Problem requirements:
Output each entry that follows exactly. Images stay out.

◆ ◆ ◆ ◆

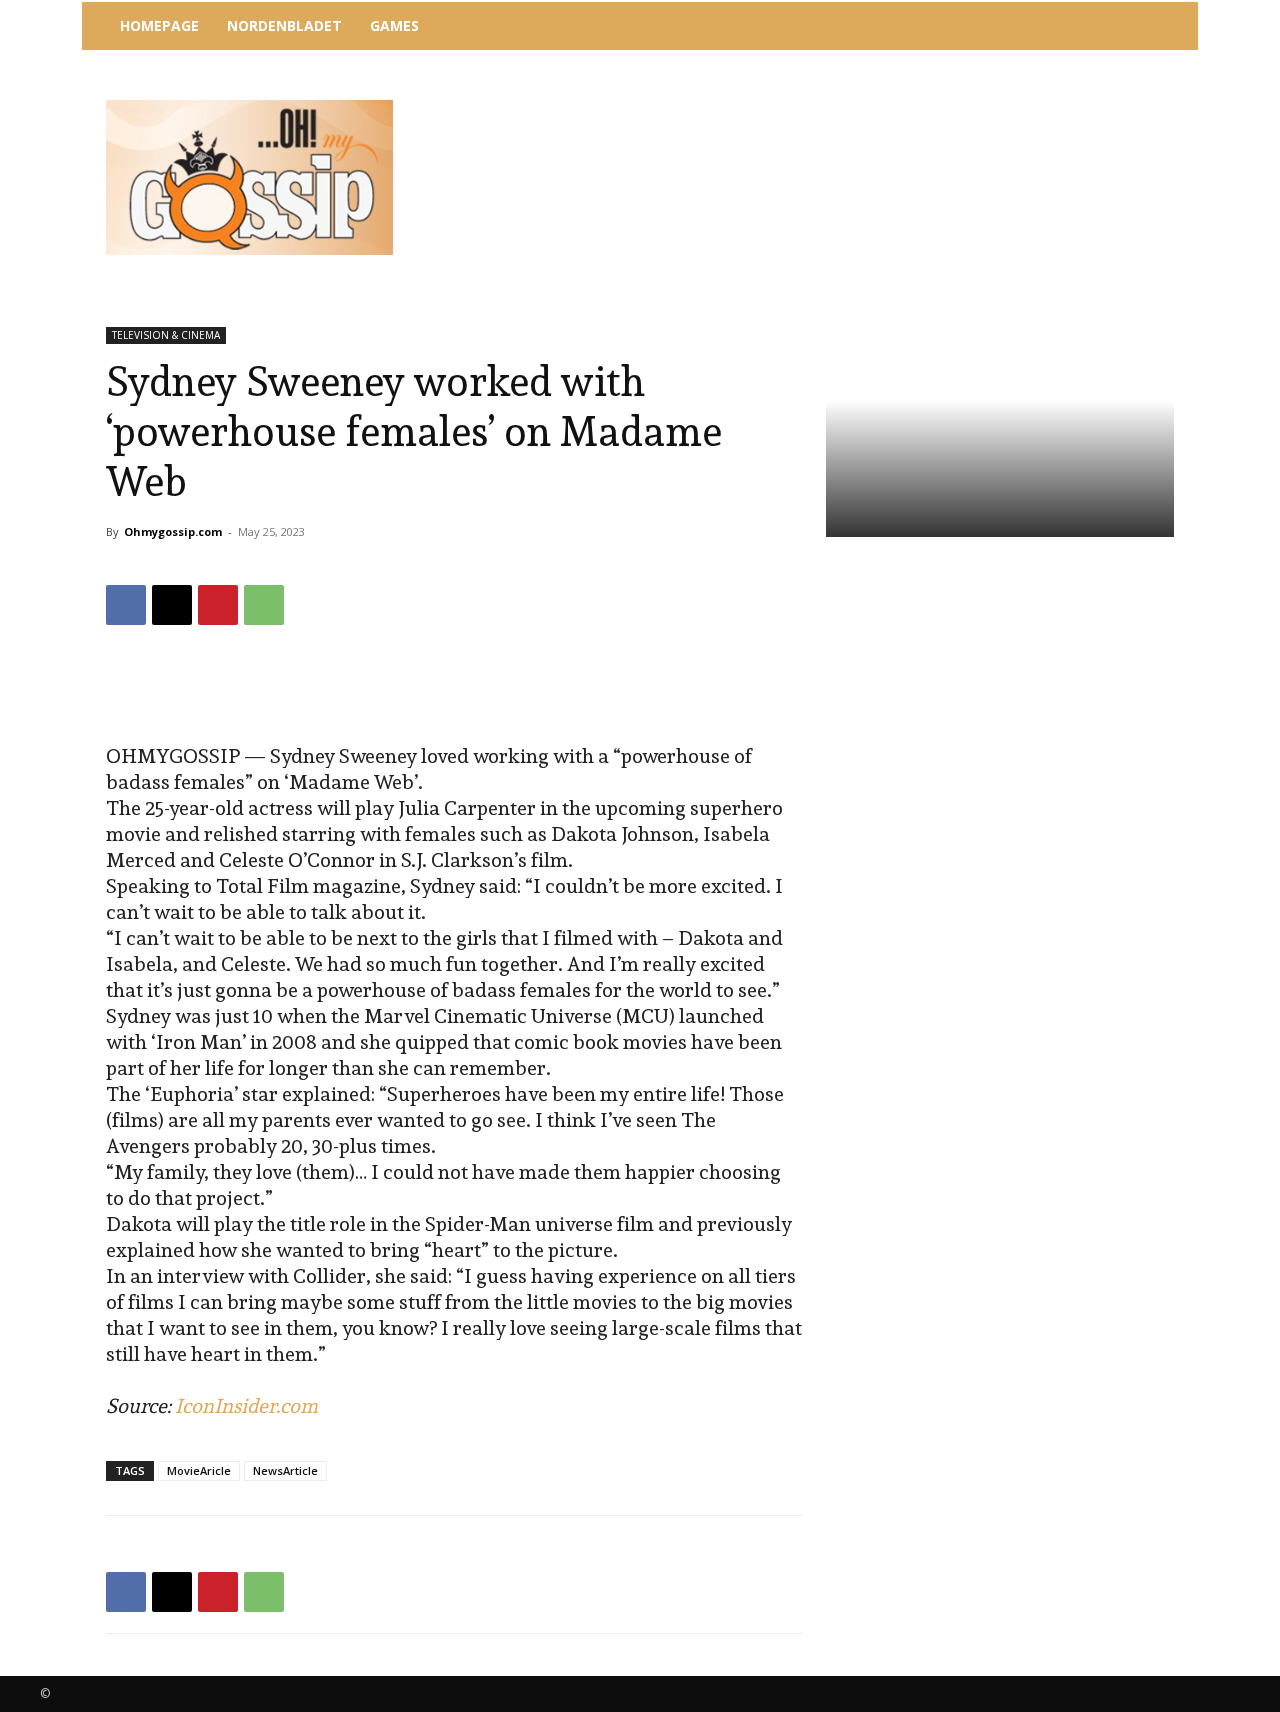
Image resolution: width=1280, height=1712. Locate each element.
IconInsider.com (246, 1406)
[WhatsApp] (264, 605)
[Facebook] (126, 605)
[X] (172, 605)
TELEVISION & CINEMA (166, 335)
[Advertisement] (805, 105)
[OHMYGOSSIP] (249, 177)
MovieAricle (199, 1470)
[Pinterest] (218, 605)
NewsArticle (285, 1470)
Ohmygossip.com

◆ ◆ ◆ ◆

Result of this exercise:
Image resolution: width=1280, height=1712. Locate each element.
IconInsider.com (246, 1406)
[WhatsApp] (264, 605)
[Facebook] (126, 605)
[X] (172, 605)
TELEVISION & CINEMA (166, 335)
[Advertisement] (805, 105)
[OHMYGOSSIP] (249, 177)
MovieAricle (199, 1470)
[Pinterest] (218, 605)
NewsArticle (285, 1470)
Ohmygossip.com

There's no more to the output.